Les mariages mixtes chez les Godefroy de Tonnancour

La famille Godefroy s’est enracinée dans la colonie dès les débuts de la Nouvelle-France, Jean Godefroy de Lintot y étant arrivé en 1626 pour devenir interprète des langues autochtones. Originaire de Normandie, sa famille appartenait initialement à l’Église réformée et son père utilisait le titre d’écuyer[39]. Pionnier de Trois-Rivières, il est anobli en 1668, tout comme sa postérité, pour avoir « dépensé de fortes sommes à défricher ses terres et à lutter contre les Iroquois[40] ». L’anoblissement, qui n’avait pas été enregistré, est reconnu en 1718[41]. La famille s’efforce de se tailler une place enviable au sein de l’élite coloniale, ses fils Michel et Louis deviennent respectivement capitaine dans les troupes de la Marine et major de Trois-Rivières, de même que procureur du roi à Trois-Rivières. Son petit-fils René Godefroy de Tonnancour est procureur du roi puis lieutenant général civil et criminel de Trois-Rivières[42]. Lorsque la guerre de Sept Ans éclate, la famille occupe un rang mitoyen assez enviable dans la hiérarchie de la noblesse, mais va élever sa position après la Conquête[43].

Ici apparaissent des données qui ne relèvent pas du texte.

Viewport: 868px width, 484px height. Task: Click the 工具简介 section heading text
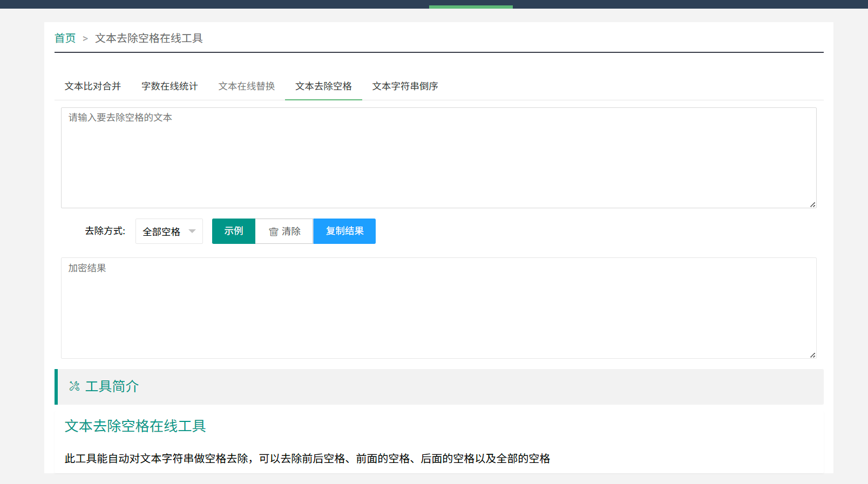coord(112,386)
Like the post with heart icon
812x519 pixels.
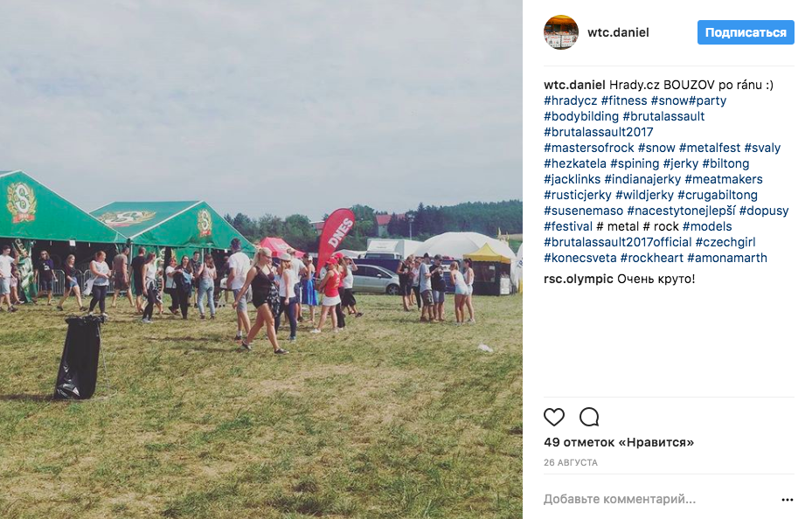[x=553, y=417]
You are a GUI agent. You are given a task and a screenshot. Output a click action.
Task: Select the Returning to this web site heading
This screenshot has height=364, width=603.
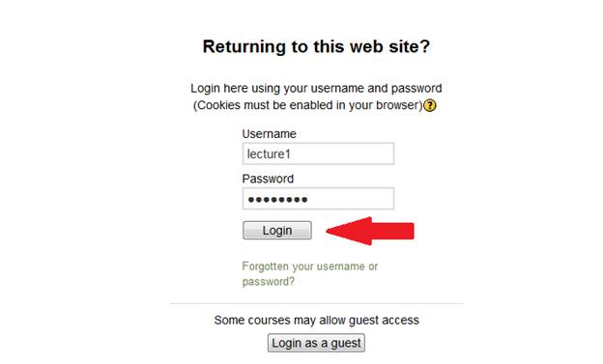pyautogui.click(x=316, y=46)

C’est au sein de la famille de l’arrière-petit-fils de Jean Godefroy de Lintot, Louis-Joseph Godefroy de Tonnancour, que des unions interethniques sont contractées après la Conquête. Dans le cas de cette famille, ce type d’union peut, en quelque sorte, être considéré comme une pratique établie. En effet, Louis-Joseph Godefroy de Tonnancour a épousé en premières noces Mary-Ann Seaman, en 1740, à Trois-Rivières. Bien que rares, les mariages mixtes ne sont pas inexistants sous le Régime français, dans une société que l’on qualifie souvent d’homogène sur les plans religieux et ethnique[44]. Vers les années 1720, alors qu’elle n’était qu’une enfant, Mary-Ann Seaman, originaire de Saco en Nouvelle-Angleterre, a été capturée avec sa tante par les Abénaquis, qui les ont conduites à Trois-Rivières où elle s’est convertie au catholicisme et a été éduquée chez les Ursulines[45]. Elle décède des suites de la naissance de leur quatrième enfant et seulement une fille de leur union atteindra l’âge adulte. Louis-Joseph Godefroy de Tonnancour s’est remarié à Marie-Louise Carrerot, originaire de Louisbourg, avec laquelle il aura douze enfants. Marie-Louise est la fille de Pierre-André Carrerot, garde-magasin du roi et commissaire des troupes à l’Isle Royale[46]. Neuf enfants de Louis-Joseph se sont mariés dont trois ont contracté des unions mixtes. Précisons que ce sont les enfants du second lit qui ont épousé un étranger.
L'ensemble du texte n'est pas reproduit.